Records contained in a dataset:
_ _ _ _ _
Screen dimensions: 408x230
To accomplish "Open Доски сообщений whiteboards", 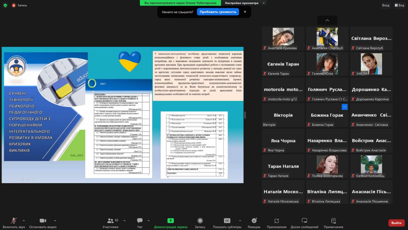I will (x=304, y=223).
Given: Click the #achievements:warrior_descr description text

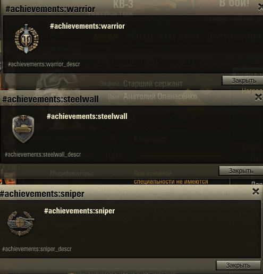Looking at the screenshot, I should pyautogui.click(x=44, y=64).
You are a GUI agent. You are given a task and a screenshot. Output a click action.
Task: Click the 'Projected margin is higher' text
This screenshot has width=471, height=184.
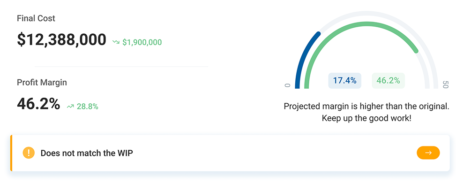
_ _ _ _ _
• **EXERCISE**:
All lines from the one containing "Task: Click the" through the final line of the entries above must be restated word for word, pictures excluded.

• **RESULT OF THIS EXERCISE**:
Task: Click the 'Projected margin is higher' text
This screenshot has width=471, height=184.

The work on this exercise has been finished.